Published October 16th, 2020 at 12:15 PM1 minute read
By Kevin Collison
City Club Apartments formally opened in the Crossroads this week and during a visit to the project, the top executive of its Detroit-based development firm touted its attributes, particularly its unique hospitality feature.
Jonathan Holtzman, CEO of City Club, noted the 283-unit development at 20th and Main not only has traditional rental apartments, but 10 percent of its units are reserved for hotel-style, short-term stays from one-day to whenever.
“Everybody who works for us comes from the hospitality industry,” he said, including the 24/7 concierge service and a full-time lifestyle director.
“We can’t be another apartment community,” he said. “You have Kansas Citians and people coming to Kansas City saying I want something different.”
City Club has apartment communities across the country including Detroit, Cincinnati, Pittsburgh, Minneapolis and Cleveland. All feature not only long-term rentals, but short-term, furnished apartments similar to a boutique hotel.
“Depending on the price point, they’re generally half the cost of a hotel,” Holtzman said.

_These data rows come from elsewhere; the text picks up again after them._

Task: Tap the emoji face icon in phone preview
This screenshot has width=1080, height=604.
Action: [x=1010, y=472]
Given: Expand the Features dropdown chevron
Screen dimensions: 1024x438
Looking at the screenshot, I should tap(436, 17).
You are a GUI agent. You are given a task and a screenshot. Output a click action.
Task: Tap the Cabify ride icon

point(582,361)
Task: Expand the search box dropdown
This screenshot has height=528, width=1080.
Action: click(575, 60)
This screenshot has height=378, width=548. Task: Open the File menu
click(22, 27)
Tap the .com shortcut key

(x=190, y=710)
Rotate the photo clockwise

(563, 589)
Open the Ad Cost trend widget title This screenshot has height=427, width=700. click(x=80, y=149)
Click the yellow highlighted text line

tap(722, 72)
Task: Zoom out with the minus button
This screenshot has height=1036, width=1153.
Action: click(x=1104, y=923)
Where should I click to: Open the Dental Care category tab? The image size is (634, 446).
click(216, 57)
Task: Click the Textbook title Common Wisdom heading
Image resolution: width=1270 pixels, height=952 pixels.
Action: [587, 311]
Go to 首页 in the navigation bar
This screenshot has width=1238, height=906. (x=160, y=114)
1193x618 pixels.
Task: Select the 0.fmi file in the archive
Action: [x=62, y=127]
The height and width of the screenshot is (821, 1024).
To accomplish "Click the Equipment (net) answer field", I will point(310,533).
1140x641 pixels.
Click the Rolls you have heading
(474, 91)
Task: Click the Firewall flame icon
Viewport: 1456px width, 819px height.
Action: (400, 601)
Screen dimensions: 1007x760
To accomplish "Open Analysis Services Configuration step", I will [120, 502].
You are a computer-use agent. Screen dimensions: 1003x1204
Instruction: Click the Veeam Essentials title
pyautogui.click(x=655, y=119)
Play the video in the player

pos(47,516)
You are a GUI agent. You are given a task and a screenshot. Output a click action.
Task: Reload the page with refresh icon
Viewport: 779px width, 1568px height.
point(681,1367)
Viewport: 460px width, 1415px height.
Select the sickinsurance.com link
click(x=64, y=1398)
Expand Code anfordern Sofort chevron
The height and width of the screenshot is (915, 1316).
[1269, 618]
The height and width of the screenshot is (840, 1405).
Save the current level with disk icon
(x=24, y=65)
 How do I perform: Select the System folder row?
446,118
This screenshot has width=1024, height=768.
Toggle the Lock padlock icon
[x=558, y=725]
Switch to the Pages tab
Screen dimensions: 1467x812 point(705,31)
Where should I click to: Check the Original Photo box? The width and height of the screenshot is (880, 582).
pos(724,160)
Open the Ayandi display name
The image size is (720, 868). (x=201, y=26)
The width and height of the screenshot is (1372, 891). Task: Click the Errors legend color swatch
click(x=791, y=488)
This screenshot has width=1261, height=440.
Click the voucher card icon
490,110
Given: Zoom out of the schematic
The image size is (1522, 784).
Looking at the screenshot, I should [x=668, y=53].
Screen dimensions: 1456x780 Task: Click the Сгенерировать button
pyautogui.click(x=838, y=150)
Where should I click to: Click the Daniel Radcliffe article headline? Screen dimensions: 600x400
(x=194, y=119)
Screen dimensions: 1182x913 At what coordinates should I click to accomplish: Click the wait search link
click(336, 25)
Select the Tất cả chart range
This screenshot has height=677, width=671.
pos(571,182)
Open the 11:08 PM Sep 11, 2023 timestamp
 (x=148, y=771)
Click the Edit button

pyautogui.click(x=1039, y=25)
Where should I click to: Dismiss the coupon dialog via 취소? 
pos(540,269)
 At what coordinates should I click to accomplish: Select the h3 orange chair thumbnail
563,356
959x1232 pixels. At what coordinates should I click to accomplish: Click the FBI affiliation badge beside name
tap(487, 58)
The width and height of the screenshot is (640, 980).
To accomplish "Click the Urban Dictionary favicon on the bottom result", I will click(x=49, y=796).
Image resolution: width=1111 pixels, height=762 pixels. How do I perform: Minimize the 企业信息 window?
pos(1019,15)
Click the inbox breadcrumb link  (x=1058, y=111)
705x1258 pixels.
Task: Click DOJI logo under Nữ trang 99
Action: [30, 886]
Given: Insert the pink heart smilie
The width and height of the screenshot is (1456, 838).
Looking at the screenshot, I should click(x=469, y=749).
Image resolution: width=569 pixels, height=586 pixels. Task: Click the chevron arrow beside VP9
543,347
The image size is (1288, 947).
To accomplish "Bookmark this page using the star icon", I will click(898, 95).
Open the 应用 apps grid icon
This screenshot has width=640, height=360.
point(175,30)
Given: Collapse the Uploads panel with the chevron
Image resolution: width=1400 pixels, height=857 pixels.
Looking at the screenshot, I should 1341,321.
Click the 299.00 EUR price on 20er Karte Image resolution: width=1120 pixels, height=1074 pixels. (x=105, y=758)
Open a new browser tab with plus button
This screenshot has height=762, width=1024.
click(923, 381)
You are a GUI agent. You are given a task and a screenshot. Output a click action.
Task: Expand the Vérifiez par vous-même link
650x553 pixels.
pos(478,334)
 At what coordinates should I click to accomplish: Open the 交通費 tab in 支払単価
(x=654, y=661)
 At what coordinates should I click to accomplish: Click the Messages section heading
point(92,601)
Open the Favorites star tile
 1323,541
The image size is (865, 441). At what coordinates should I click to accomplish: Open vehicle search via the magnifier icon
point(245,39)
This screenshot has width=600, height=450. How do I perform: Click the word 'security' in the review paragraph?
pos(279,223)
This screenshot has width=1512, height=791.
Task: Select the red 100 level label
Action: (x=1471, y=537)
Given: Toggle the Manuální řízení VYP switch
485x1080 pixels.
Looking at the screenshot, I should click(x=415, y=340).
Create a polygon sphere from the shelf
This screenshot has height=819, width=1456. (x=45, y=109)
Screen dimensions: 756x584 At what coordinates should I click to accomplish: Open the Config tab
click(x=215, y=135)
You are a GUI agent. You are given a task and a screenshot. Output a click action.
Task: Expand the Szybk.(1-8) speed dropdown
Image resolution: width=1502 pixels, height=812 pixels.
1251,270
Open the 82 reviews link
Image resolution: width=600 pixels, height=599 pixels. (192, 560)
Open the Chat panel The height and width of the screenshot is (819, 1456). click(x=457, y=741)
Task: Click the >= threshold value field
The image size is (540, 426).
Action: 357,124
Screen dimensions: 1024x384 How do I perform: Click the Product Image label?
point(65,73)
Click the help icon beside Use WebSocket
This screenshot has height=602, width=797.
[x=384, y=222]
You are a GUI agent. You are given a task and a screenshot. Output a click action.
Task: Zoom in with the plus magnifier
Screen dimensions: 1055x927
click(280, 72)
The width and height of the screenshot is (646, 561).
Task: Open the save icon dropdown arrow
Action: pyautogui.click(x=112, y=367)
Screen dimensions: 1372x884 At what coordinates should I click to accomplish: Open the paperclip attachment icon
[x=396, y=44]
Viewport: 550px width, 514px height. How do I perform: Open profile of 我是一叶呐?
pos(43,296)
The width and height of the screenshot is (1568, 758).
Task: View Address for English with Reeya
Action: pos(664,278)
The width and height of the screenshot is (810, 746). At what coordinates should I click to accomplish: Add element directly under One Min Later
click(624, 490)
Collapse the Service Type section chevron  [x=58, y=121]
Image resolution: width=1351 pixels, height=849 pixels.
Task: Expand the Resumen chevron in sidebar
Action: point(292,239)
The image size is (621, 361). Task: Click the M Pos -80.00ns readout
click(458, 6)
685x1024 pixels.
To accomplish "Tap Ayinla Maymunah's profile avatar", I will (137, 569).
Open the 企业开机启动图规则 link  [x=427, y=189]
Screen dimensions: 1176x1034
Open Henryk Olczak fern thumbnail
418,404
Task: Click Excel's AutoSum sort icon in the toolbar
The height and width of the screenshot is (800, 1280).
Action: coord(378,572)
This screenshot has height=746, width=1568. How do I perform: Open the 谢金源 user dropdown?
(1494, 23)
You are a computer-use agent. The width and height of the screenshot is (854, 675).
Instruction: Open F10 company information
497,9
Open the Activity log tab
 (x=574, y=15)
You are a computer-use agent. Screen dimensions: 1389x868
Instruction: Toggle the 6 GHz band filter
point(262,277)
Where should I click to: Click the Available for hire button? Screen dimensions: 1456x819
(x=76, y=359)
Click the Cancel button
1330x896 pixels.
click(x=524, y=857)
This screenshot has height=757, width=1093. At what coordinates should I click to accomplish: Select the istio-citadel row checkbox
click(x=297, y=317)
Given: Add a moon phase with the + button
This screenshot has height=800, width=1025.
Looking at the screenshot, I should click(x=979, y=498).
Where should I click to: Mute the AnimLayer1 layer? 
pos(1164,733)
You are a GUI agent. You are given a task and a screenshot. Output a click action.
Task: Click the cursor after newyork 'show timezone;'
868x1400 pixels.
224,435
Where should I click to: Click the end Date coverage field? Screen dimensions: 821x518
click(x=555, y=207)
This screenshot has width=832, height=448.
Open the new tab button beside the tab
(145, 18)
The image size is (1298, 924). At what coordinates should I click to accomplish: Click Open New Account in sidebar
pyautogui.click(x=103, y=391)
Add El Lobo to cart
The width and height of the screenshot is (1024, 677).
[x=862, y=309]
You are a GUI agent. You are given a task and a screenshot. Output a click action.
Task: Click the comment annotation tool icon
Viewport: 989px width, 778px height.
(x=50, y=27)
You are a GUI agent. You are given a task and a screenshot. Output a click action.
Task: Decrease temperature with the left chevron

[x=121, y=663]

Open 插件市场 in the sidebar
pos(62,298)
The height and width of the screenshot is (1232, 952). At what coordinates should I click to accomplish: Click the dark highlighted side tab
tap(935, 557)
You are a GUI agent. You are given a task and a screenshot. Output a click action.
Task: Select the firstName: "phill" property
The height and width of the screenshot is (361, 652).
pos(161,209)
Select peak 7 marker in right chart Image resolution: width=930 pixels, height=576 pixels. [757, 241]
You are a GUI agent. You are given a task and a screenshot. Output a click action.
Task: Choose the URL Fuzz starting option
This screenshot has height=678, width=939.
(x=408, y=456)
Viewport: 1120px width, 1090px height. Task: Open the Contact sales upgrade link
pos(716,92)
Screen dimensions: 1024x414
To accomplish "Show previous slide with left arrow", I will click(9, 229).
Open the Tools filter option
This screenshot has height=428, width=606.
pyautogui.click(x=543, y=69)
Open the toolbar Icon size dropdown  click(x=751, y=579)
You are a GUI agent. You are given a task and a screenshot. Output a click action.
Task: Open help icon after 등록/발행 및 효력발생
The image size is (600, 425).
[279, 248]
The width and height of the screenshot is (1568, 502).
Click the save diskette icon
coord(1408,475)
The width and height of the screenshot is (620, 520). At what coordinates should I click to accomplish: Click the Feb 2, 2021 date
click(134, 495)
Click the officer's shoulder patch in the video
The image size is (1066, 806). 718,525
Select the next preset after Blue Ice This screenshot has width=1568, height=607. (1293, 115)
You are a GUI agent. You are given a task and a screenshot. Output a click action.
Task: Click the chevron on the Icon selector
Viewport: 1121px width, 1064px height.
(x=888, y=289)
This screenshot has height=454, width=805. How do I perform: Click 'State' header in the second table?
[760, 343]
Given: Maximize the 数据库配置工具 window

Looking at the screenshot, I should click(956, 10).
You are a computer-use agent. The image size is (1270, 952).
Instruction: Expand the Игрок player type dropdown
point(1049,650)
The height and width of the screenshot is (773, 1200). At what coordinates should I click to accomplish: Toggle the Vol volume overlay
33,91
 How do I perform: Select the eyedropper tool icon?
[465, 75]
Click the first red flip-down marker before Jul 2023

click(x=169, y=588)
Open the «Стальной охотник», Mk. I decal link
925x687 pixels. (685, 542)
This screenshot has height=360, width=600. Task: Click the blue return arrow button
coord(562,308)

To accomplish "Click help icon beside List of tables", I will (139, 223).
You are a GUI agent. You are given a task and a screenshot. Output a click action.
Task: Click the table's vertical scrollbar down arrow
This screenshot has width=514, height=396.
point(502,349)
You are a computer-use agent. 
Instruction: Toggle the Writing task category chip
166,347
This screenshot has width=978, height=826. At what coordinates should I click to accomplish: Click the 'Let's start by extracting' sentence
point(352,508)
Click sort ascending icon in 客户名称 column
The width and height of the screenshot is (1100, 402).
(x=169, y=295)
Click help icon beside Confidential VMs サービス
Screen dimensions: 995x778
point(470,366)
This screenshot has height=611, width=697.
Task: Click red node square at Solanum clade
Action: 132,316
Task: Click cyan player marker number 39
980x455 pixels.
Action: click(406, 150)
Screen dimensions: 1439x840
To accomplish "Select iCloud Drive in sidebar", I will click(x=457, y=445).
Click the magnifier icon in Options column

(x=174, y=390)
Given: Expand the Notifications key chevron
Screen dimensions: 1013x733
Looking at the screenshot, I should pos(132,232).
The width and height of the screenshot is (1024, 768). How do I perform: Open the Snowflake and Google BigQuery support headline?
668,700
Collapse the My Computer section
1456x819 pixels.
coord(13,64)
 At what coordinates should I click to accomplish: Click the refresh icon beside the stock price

Short-term guests can use all the amenities of residents including the rooftop Sky Club and pool; the second level Sky Club with its theater, gourmet kitchen and lounge, and the outdoor Terrace Club with its movie theater, fire pits and Zen Garden.
Other amenities include a fitness center and a business and conference center.
Holtzman believes the short-term options will be particularly attractive to business people with a longer stay in Kansas City or companies that need to host trainees or other employees for short periods.
Apartment accomodations can be reserved on the City Club website.
The City Club development also includes a new DGX convenience store that opened last summer, and a restaurant and wine bar that’s expected to open next year. It will be managed by Chef Howard Hanna of The Rieger.
Residents also can contract for the housekeeping services provided short-term guests and room service meals.
The new development also is certified for its environmental friendliness, cleanliness and wellness.
“We believe we’re the first certified wellness community in the Midwest,” Holtzman said.
The $76.8 million development, which includes a nearly 300 space underground garage, began accepting residents in late August and expects to be fully completed by early next year.
It involved not only the construction of a new seven-story apartment building, but the renovation of the old Midwest Hotel at 1925 Main St.
Apartment rents range from studios starting at $1,190 per month; one bedrooms starting at $1,445; two-bedrooms starting at $2,055, and three-bedrooms starting at $4,016.